**Work item:** Copy out the entries below exactly as they stand, but only from the line containing "Task: Go to Media tab" through the line containing "Task: Click the POST".

**Supplied records:**
#####

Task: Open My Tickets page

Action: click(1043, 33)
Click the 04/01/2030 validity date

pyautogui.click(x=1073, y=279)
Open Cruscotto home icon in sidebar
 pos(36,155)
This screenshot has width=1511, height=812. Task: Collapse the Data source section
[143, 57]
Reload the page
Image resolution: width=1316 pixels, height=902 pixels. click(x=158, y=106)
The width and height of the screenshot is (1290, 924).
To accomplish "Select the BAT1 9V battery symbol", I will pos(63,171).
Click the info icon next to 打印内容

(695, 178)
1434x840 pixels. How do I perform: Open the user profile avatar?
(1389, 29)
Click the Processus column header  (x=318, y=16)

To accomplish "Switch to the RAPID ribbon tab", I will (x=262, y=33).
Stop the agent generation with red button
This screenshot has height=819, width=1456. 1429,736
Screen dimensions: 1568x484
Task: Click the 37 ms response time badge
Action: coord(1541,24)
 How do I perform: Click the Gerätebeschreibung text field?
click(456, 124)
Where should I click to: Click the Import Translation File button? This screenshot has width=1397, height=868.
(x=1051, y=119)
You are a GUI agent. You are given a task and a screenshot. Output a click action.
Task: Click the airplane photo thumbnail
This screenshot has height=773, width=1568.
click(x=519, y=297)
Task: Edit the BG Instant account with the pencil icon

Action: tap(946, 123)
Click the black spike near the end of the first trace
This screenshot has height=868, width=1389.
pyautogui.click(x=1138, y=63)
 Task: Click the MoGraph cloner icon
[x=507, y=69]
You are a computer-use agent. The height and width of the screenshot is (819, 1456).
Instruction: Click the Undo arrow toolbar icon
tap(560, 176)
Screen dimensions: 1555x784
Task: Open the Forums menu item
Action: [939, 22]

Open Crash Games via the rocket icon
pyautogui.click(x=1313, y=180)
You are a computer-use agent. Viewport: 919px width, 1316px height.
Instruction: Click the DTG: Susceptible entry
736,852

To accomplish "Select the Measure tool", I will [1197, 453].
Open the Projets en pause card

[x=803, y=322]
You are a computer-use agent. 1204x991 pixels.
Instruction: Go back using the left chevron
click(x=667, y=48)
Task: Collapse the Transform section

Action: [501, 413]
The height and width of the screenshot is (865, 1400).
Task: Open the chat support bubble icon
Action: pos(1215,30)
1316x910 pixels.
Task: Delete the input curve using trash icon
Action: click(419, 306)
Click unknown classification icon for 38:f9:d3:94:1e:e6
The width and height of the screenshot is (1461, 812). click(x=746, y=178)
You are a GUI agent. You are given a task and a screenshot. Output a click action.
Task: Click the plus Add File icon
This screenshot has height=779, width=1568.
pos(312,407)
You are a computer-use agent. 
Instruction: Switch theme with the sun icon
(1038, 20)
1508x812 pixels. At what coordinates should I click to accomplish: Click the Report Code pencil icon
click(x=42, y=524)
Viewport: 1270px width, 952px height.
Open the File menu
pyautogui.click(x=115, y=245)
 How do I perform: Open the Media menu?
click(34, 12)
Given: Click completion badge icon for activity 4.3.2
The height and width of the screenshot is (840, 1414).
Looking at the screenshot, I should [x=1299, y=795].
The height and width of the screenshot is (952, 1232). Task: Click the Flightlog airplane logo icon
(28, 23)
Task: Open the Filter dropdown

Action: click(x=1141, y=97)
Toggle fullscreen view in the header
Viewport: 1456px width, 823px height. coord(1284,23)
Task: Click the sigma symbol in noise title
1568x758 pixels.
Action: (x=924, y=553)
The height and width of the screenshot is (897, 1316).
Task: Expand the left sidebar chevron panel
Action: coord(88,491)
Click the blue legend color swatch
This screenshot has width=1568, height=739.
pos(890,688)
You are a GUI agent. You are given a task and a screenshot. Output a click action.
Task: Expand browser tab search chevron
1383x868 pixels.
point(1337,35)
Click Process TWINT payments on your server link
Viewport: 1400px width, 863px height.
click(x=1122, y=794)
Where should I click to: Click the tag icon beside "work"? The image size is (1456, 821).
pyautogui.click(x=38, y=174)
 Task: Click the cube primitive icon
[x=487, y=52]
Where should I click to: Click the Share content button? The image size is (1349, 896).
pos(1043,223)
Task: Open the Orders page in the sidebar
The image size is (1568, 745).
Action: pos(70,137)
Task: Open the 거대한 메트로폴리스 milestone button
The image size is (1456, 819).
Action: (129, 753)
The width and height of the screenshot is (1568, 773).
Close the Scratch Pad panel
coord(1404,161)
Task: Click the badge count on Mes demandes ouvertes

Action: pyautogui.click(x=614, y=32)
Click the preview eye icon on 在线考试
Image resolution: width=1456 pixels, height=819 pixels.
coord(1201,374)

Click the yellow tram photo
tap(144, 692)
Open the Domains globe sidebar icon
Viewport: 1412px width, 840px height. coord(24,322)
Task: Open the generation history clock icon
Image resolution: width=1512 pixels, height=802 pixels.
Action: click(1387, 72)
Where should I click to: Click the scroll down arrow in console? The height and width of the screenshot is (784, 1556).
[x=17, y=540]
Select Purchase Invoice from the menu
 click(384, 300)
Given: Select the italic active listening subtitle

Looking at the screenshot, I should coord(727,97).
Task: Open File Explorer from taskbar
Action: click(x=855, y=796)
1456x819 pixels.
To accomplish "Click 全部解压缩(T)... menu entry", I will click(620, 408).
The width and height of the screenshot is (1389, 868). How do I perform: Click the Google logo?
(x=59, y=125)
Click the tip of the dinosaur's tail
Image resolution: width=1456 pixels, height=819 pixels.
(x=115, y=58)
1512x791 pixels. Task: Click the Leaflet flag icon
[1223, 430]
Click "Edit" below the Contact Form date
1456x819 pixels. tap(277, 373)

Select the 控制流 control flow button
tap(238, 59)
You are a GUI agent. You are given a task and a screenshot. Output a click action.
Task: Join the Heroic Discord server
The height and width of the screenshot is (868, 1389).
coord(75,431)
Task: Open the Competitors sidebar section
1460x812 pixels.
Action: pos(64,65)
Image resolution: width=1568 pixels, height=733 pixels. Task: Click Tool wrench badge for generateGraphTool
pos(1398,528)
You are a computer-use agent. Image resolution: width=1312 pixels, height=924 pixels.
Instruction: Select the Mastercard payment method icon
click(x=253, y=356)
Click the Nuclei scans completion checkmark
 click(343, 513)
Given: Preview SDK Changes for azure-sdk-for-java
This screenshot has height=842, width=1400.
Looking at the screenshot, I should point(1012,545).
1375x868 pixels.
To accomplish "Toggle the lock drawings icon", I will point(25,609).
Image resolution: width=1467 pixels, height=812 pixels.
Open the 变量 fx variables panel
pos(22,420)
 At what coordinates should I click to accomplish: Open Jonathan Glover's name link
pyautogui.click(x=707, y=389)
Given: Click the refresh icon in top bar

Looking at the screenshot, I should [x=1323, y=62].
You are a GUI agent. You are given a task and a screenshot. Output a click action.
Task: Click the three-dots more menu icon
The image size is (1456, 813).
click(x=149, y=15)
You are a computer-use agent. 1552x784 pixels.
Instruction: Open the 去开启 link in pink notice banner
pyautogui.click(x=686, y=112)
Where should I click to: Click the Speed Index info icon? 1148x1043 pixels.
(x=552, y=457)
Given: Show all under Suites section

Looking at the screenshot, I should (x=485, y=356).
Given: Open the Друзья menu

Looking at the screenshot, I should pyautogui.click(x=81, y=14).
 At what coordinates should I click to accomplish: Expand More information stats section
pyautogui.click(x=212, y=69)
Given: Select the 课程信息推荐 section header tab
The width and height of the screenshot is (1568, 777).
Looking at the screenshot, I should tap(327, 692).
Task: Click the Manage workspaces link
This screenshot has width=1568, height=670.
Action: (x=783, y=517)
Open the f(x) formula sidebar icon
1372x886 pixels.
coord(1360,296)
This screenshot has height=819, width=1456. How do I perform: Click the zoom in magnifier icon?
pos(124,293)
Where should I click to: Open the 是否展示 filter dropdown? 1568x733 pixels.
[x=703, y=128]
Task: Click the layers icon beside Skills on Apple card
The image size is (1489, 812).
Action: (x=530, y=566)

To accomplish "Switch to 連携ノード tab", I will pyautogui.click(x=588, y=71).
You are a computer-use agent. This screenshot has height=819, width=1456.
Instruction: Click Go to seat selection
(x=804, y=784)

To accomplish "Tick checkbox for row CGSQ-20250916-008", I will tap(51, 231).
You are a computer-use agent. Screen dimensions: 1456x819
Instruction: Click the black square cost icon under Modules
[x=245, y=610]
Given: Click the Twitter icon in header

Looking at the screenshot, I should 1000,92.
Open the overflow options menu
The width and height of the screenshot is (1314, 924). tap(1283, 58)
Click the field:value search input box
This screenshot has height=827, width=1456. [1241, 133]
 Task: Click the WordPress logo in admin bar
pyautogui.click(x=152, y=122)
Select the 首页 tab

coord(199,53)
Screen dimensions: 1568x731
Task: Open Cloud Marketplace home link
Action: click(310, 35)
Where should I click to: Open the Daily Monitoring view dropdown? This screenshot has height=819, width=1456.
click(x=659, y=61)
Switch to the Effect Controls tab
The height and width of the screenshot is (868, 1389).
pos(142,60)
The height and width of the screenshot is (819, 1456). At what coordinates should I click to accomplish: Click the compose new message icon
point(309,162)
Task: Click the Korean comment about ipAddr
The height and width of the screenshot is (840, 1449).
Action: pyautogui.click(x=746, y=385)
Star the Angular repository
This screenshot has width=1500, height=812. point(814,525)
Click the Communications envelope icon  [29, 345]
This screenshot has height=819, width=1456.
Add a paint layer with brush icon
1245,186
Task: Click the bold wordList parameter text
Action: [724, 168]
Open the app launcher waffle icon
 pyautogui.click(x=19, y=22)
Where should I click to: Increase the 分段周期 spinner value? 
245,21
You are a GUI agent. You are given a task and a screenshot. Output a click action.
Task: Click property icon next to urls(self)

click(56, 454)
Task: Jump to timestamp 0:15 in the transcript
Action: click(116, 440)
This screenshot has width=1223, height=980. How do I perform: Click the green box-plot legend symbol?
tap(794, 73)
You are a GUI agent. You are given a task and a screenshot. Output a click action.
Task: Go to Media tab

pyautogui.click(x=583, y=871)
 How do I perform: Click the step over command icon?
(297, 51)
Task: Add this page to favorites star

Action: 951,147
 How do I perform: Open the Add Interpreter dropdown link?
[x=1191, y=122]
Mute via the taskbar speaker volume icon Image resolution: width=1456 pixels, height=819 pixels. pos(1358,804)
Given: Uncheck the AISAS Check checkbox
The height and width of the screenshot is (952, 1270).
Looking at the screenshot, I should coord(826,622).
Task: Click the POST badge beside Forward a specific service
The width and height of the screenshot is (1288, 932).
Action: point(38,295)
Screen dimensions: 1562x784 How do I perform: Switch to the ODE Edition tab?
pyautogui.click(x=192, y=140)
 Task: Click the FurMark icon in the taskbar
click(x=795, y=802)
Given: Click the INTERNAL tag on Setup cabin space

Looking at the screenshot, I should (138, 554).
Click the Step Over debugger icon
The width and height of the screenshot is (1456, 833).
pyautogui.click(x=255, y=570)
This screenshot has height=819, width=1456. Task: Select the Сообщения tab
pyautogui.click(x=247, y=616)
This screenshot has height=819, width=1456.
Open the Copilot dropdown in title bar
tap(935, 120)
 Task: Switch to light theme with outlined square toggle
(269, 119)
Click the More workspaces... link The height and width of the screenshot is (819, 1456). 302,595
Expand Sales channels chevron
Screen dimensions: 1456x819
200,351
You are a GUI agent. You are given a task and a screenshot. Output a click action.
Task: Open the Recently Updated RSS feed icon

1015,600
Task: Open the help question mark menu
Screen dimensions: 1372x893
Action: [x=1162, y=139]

#####

**Written solution:**
Task: Go to Media tab

pyautogui.click(x=583, y=871)
 How do I perform: Click the step over command icon?
(297, 51)
Task: Add this page to favorites star

Action: 951,147
 How do I perform: Open the Add Interpreter dropdown link?
[x=1191, y=122]
Mute via the taskbar speaker volume icon Image resolution: width=1456 pixels, height=819 pixels. pos(1358,804)
Given: Uncheck the AISAS Check checkbox
The height and width of the screenshot is (952, 1270).
Looking at the screenshot, I should coord(826,622).
Task: Click the POST badge beside Forward a specific service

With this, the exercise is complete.